In the next three posts, we’ll take a look at another area of mathematics that is actively being developed by both theoretical and practical scientists: dynamical systems, which leads to the study known popularly as “chaos theory”, as well as “fractals”, which are beautiful, mathematically rich, and useful for understanding the universe.
This is a computer-generated image of a fern, an example of the fractal geometry of nature (via robbritton.com).
The study of dynamical systems provides a natural framework to understand phenomena such as the spread of diseases, the development of social connections on networks such as Facebook, the proliferation of Apps for web-linked phones, and so forth. We’ll start off with a glimpse into the mathematics behind some of these dynamical systems, and in the upcoming posts build a mathematical theory that allows for a superior way to understand the increasingly complex life of the 21st century.
Introduction to Dynamical Systems
A dynamical system is one which evolves through time in such a way that is completely determined at each point in time by a specific rule or pattern. One example is the orbits of planets around the sun. In the GIF picture linked below (click on it!), the planets orbit the sun, which in turn orbits Galactic Central Point.
At any given instant, the behavior of a planet is determined by its current location, the location of other celestial objects such as the sun, and its current velocity. Its previous location, and what happened to it in the past, are irrelevant. All that is necessary to determine its future behavior is its current state, and the state of other astronomical objects it interacts with. Using the laws of physics, we can then describe the behavior of its orbit around the sun – and likewise, the sun’s orbit through the galaxy.
A few other examples of dynamical systems:
Cellular growth
The weather
Water flowing through a system of pipes
Stock market prices
Gossip spreading through a social network
Each of these systems evolves in such a way that is completely determined by the current state of the system and a set of rules, perhaps given by physics, biology, economics, psychology, or fluid dynamics.
The rules governing the evolution of the stock market are not fully understood; someone who understands the market’s behavior stands to make a great deal of money off of it.

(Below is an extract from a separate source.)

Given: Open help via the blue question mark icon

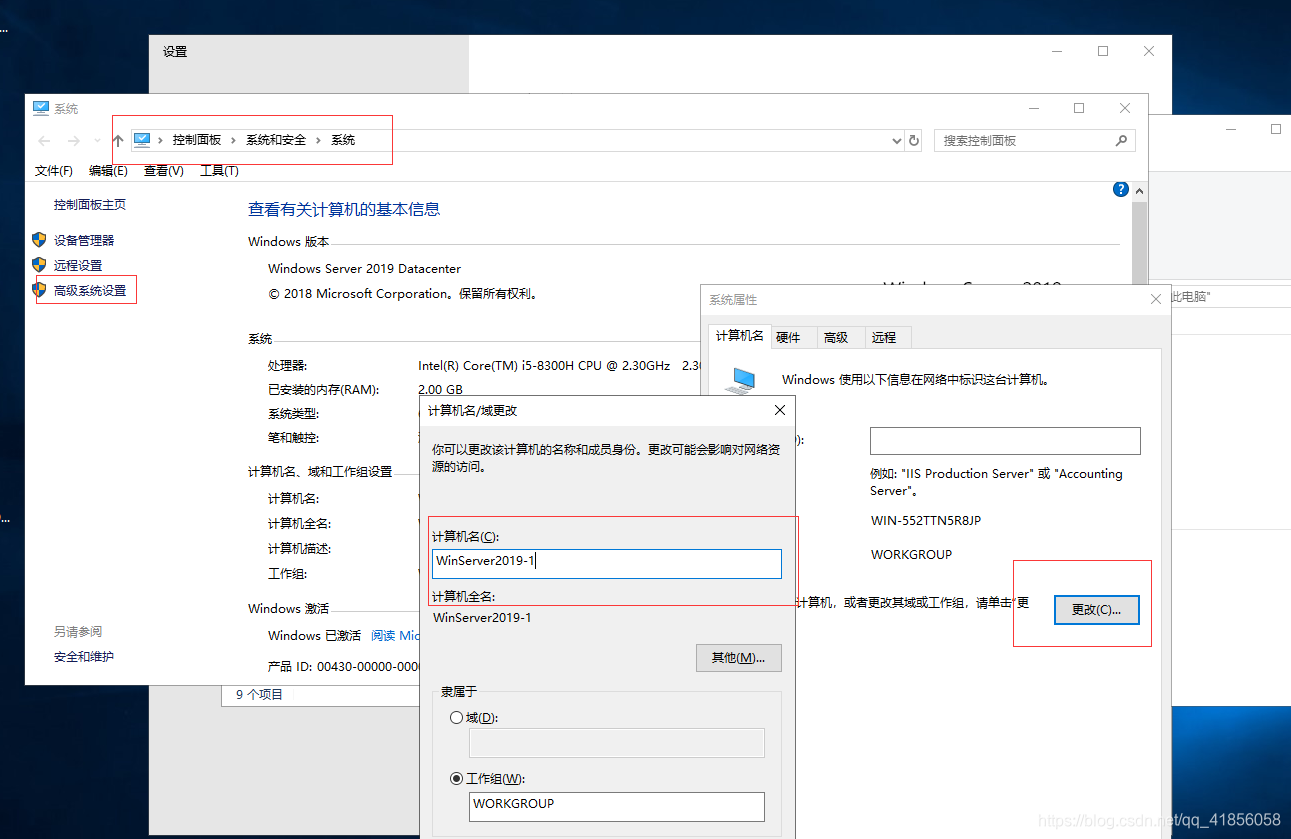Looking at the screenshot, I should coord(1120,189).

Still, we regard it as a dynamical system because its future behavior is determined by the current state, together with a set of (complicated) rules involving economics, human psychology, and other scientific areas.
Some concrete examples
Let’s take a deeper look at the first of these examples of real-life dynamical systems, which is a bit easier to understand than the stock market.
Cellular growth
Biologists studying cellular growth note that cells reproduce themselves by a process called mitosis – essentially, a cell reproduces by dividing into two cells, each of which is identical to the original. After one step of mitosis, there are two cells – the two cells the original one has created. Check out this gif image of the mitosis process (from here).

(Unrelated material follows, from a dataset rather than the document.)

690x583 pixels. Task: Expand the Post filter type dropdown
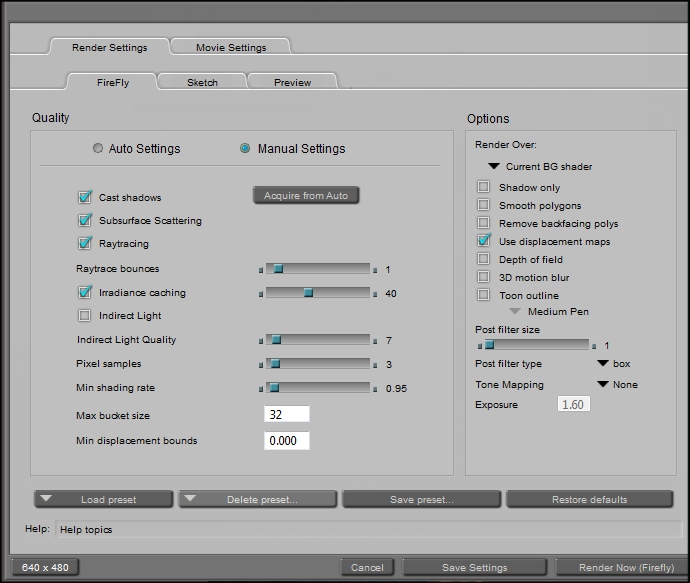603,364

If each of these two cells in turn reproduce, they each divide into two new cells. At this step, there are four cells in the population. If these four cells reproduce, they each divide into two cells, resulting in a total of eight cells. At each step of cellular division, the total number of cells doubles. Let’s plot this out to get a picture of this type of growth.
This example is slightly oversimplified, as there is also the possibility that some cells will die off, or that some cells will not reproduce when the cellular population becomes crowded, but it illustrates the key features of a dynamical system.
At any given instance, the number of cells in the population is entirely determined by (1) the number of cells currently in existence, what dynamical systems theorists call its “state”, and (2) the rate at which they grow (or possibly die off), the “rule” that determines how the cellular population evolves.
Mathematically, we can model the population’s growth using the differential equation $\frac{\mathrm{d} \textup{P}}{\mathrm{d} \textup{t}} $=$ \textup{P}(\textup{t})$, where P is the current population at a given time t. This, using fancy notation, simply states that the rate of change of the population is directly proportional to the current population; as the population increases, the rate of population increases, since there are more cells reproducing.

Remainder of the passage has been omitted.